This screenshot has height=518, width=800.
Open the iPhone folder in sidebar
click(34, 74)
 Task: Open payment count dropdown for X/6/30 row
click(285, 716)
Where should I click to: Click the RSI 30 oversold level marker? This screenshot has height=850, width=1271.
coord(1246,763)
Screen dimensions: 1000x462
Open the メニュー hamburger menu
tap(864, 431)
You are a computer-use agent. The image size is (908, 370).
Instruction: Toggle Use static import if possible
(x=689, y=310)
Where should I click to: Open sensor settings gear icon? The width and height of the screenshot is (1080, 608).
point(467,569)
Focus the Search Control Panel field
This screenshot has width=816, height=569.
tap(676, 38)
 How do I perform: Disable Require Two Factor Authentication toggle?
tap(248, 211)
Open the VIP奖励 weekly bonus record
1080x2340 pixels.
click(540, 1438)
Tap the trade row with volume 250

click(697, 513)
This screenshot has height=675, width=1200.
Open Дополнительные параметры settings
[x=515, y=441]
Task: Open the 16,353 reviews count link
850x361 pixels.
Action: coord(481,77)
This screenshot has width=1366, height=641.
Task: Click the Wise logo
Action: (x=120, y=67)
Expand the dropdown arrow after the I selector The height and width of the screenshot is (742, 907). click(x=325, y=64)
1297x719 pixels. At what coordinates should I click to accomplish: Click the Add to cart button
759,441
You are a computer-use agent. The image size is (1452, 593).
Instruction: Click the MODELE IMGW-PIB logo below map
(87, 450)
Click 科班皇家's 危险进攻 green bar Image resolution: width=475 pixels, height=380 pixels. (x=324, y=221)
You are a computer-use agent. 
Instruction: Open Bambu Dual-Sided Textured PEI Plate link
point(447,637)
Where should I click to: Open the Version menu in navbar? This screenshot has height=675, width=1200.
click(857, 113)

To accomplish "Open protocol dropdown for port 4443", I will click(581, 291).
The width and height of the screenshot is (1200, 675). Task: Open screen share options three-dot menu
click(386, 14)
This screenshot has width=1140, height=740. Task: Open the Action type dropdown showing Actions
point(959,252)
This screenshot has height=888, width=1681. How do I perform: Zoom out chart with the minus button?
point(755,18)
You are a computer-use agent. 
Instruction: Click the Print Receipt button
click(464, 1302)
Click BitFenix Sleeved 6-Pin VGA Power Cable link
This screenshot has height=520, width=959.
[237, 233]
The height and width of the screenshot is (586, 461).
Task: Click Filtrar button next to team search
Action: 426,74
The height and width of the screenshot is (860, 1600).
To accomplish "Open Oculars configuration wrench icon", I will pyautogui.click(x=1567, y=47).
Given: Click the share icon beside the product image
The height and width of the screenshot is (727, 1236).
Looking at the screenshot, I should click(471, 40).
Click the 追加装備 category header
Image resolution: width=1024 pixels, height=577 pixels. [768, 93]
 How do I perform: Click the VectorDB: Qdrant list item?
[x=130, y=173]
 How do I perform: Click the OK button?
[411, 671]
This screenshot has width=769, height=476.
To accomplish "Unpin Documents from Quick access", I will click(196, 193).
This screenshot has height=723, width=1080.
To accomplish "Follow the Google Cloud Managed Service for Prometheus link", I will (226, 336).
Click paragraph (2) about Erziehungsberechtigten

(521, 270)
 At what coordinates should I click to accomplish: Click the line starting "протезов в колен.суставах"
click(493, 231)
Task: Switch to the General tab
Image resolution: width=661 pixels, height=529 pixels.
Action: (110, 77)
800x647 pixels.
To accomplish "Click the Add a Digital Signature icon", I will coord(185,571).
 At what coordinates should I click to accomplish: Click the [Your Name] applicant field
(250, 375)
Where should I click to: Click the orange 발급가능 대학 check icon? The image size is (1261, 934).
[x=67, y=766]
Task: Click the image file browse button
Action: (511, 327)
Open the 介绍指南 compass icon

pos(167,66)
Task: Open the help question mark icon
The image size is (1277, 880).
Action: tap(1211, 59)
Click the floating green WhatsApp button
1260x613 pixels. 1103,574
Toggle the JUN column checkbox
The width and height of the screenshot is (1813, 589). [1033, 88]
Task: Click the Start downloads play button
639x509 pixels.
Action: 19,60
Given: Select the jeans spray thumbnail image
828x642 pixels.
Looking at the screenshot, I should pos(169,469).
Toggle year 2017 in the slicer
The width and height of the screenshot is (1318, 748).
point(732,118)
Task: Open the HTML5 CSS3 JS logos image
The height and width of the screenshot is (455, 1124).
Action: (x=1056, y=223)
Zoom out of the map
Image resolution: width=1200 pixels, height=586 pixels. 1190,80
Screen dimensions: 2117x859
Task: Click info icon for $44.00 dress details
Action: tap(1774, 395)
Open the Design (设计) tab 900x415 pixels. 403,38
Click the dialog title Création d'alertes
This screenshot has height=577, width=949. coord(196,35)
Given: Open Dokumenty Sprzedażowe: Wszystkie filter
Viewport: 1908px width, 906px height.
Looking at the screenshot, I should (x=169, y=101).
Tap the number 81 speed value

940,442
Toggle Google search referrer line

################

◆ TASK INSTRUCTIONS
Throughout the records above, find the lines in which the word "computer" appears and return them.

◆ ANSWER BOX
You are a computer-use agent. The image size is (908, 370).
You are a computer-use agent. The image size is (1452, 593).
You are a computer-use agent. 
You are a computer-use agent. 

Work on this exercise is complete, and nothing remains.